This morning’s “choice” activities included the awesome Safari Morphs. These morphs are a great activity for young children; they last for years, evolving with the child’s development.
For example, we primarily use Morphs for motor development and imaginary play. I believe the activity will involve a lot more imagination as we advance.
Each of these figures breaks apart, and you can arrange the parts into the animal they were meant to be, or you can arrange them into a new made-up animal with a wing coming out of its back and a horn out of its forehead.
We have the Safari Morphs, but there are several different versions of these morphs, all of which provide endless entertainment. We discovered them at the Zoomazium at the Woodland Park Zoo here in Seattle and are so grateful we did…
Montessori at Home – Morning Routine
The next activity I laid out for my little man was these gorgeous sandpaper letters and numbers I recently purchased from Etsy. Not cheap but I figured these letters and numbers would get a lot of use over the year so worth every penny. The product is very high quality and authentic to the Montessori form.
I highly recommend the Kids Advance brand, too. The amazing thing about sandpaper letters and numbers is that I barely had to introduce them to my son. He picked one up and said, “Oh, mama, what’s this thing?” and started to trace his finger on the letter—magic before my eyes.
The next activity I laid out was simple. A piece of drawing paper, a few stickers, some crayons, and a few shapes that he could either trace or piece together (i.e. insert a circle inside a square with a circle cut out, etc). I bought these items at the Dollar Store (=SUPER CHEAP).
So, super cheap, but these foam shapes go a long way. Coloring is a wonderfully simple way to allow our toddlers and preschoolers to release creatively.
I was particularly excited about this next activity, which I am sure is the activity that will keep on giving. Smell bottles are high on my list for development and pure enjoyment for me! I posted an ad for old 35 mm film canisters.
A woman responded with 100 and gave them to me for FREE. So, I love her, and I am in love with smell and sound bottle activities. This smell bottle activity, however, was not made in a secret 35mm film canister but simply presented on a tray were five spices in their original bottles.

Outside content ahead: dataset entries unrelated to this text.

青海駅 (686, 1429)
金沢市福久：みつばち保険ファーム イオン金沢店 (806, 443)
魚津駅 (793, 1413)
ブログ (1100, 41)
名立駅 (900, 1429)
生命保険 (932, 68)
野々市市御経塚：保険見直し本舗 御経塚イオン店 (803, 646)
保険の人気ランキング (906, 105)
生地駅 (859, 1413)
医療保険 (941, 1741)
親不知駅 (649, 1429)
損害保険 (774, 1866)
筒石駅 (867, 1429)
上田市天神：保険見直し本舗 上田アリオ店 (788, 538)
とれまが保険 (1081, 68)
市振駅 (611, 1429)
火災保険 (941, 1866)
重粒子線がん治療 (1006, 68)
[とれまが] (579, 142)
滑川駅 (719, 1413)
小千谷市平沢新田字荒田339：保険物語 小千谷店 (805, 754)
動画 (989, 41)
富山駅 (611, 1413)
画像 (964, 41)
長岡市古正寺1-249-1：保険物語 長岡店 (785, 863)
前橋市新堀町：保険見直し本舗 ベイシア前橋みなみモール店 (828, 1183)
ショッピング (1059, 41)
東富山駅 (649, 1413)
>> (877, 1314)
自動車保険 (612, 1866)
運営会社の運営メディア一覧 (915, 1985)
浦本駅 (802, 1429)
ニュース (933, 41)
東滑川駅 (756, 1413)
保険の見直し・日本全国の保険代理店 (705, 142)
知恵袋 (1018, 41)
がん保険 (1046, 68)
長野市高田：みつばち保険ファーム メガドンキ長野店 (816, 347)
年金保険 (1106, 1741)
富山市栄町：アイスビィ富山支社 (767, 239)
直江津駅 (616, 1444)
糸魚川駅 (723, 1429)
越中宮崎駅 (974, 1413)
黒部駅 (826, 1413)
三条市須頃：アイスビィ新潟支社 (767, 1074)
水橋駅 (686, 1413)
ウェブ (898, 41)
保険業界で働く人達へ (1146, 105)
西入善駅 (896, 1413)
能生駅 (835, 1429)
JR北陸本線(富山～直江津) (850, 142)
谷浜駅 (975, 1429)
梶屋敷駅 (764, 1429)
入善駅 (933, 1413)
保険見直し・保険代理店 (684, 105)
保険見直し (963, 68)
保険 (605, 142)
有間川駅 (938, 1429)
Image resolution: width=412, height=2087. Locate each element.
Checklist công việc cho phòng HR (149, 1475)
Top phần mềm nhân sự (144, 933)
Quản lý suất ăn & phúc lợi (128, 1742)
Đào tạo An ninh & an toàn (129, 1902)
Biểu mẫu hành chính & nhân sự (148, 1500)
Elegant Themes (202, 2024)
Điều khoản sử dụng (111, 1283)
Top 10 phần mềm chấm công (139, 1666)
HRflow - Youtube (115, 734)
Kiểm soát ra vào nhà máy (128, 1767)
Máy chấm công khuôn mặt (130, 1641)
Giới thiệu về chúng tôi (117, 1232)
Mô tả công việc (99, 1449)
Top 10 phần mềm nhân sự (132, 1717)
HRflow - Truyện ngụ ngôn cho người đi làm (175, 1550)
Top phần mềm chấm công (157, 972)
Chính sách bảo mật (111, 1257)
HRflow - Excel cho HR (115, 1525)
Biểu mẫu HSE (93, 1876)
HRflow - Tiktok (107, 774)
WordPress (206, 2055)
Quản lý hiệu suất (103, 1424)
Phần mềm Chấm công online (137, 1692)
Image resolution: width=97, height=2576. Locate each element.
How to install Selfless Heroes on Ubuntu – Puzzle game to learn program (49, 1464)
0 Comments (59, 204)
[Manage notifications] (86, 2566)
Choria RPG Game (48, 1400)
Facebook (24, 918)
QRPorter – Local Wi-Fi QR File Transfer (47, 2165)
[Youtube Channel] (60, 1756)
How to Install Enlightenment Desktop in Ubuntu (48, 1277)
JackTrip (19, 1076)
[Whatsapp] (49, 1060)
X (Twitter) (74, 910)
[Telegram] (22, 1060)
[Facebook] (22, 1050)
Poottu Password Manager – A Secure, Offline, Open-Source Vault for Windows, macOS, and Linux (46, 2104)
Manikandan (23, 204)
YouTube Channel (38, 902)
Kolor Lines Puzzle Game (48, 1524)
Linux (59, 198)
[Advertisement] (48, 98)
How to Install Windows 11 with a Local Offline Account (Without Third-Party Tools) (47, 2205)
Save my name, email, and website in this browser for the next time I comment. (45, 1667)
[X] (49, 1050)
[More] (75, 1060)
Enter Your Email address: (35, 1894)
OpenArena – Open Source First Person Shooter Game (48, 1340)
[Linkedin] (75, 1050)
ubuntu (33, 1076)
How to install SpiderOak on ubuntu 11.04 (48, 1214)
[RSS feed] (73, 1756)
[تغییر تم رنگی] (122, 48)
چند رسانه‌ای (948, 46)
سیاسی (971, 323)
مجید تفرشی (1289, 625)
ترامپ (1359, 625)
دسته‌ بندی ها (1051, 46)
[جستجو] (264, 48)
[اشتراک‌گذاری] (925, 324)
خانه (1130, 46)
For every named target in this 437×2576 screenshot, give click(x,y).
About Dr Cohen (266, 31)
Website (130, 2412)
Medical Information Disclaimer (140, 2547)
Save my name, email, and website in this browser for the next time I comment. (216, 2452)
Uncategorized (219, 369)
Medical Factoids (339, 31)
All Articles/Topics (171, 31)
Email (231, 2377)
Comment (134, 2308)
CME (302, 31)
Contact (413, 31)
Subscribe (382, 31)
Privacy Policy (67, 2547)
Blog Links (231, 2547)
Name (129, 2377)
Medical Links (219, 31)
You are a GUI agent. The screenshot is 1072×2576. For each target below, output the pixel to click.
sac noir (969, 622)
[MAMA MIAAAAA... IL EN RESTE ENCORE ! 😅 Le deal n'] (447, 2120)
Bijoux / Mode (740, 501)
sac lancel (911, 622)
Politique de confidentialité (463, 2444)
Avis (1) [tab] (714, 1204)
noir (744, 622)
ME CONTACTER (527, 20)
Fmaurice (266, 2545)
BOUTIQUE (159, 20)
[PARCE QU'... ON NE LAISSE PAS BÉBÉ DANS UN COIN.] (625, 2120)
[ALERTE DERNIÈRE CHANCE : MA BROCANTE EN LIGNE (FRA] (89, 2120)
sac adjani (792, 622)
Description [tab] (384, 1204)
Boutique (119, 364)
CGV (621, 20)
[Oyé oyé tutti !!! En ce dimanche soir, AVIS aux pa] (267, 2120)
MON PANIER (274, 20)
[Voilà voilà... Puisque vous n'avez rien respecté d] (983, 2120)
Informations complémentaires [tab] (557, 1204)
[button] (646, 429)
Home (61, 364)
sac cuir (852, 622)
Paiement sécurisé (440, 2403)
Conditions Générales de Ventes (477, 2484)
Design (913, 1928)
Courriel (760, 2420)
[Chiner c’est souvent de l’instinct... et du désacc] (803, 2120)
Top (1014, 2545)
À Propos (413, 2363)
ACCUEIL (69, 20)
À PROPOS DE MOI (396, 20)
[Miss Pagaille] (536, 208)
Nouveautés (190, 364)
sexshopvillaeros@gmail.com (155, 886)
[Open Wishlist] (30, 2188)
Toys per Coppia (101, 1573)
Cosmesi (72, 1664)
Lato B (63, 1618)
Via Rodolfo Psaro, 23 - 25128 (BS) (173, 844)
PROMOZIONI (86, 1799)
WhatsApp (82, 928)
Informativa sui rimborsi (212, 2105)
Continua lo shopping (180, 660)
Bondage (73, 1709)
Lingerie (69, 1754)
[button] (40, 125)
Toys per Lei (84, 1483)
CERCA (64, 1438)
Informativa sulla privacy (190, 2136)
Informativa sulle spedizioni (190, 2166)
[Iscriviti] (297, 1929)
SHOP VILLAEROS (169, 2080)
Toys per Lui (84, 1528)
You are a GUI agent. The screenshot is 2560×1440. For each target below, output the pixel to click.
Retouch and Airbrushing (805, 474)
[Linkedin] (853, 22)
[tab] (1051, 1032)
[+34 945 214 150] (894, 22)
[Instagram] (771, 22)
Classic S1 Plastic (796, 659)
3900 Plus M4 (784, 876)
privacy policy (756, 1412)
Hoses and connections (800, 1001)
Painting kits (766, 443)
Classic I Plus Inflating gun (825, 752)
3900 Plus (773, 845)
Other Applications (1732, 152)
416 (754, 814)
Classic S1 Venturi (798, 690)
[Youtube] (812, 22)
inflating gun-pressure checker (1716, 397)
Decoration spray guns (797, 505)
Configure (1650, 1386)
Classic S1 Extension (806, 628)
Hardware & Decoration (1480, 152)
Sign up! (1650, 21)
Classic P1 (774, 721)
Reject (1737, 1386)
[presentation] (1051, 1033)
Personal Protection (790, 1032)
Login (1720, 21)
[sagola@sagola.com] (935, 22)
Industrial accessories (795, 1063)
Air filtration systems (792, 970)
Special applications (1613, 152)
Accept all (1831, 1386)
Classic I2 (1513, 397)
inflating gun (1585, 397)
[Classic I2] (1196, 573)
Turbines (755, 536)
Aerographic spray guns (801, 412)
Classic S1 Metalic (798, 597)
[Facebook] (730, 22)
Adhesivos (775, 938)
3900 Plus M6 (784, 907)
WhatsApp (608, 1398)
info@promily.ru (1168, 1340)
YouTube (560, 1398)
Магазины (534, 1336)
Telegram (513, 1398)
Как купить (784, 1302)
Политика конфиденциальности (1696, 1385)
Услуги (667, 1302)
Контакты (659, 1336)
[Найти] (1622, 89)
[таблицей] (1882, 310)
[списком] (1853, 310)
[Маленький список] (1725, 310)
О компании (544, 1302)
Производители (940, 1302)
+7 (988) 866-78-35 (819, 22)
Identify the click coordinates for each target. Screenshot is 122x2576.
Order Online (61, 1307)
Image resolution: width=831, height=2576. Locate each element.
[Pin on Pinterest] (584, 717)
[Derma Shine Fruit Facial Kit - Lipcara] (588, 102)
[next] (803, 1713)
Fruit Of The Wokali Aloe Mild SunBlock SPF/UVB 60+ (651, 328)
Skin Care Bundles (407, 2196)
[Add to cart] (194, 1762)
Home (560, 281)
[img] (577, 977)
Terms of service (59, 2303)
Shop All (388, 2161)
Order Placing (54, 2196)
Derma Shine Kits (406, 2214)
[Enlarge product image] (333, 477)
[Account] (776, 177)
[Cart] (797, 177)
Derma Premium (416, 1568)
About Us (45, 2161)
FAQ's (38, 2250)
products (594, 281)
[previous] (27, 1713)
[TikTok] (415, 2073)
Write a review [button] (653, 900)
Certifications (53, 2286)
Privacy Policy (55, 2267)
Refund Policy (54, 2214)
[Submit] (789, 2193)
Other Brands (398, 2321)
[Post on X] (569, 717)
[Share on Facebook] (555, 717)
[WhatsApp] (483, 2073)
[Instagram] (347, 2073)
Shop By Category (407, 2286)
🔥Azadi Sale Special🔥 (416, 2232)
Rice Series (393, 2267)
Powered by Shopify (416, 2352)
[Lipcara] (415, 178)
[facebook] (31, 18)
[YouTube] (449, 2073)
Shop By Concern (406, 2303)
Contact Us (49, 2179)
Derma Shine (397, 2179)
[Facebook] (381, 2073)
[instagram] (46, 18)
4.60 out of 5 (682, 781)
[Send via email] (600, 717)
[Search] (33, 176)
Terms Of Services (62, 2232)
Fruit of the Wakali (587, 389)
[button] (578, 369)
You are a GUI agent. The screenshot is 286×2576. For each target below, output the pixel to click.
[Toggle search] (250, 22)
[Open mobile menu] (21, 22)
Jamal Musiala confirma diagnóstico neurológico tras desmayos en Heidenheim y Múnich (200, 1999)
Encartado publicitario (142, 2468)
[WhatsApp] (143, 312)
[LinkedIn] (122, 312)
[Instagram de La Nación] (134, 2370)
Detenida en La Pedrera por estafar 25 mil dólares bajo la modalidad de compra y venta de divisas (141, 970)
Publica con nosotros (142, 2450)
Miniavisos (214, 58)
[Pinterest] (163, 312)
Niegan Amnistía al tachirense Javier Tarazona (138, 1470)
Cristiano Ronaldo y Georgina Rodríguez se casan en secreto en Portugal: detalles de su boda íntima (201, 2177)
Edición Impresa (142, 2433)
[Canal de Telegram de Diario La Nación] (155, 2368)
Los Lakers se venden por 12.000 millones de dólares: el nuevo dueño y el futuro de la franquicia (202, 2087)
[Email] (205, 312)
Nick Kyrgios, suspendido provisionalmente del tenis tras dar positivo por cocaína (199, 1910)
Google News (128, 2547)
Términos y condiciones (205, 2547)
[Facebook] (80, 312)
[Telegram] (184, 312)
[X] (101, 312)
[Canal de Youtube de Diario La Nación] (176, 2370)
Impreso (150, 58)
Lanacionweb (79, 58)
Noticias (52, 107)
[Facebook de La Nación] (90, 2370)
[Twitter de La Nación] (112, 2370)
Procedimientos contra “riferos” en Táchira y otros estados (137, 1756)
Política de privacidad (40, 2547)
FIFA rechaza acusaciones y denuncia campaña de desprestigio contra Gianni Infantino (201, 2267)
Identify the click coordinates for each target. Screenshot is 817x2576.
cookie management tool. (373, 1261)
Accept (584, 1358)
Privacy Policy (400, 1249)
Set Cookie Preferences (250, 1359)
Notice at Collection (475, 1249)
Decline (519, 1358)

My little guy is two, so he is only in the preliminary stages of learning to read. So this exercise of sensory madness was enough in itself. We went spice by spice, smelled each spice together, and talked about the spice, how it is used, etc. When we smelled cinnamon he said, “like on Di Di’s (what he calls his baby brother) apples!” This statement was true.
I had put cinnamon on his seven-month-old brother’s apple puree the day before. So he gets it. The spices/smells I included this morning was: cinnamon, bay leaves, cloves, thyme, and oregano. Smell bottles are great because the source is endless.
This past weekend we were in a field of lavender, smelling away, and my son said to me, “Hhhmmm…mama, smells good. I like that…” Melts his mama’s heart. I like it, too, my darlin’.
The final activity I laid on a mat for him was a DIY texture board. We had leftover slate from re-doing our porch, so I had a good base source. There are lots of things you could use as a base.
If you want around your home, I bet there is a good, thick piece of cardboard or wood lying around. For texture this week, I went to our local hardware store and purchased five grades of sandpaper.
I cut out a rectangular piece from each for the base, then cut out a square for my son to match up to the board. He enjoyed it. I have a few more slabs of slate, so I plan to make a few more texture boards beyond sandpaper. I am excited about the supply.
Finally, I always like to pull out the numbers and letters from his play mat to give him a little project in the morning to put them back where they “belong.”
That’s all, folks. Thanks for reading.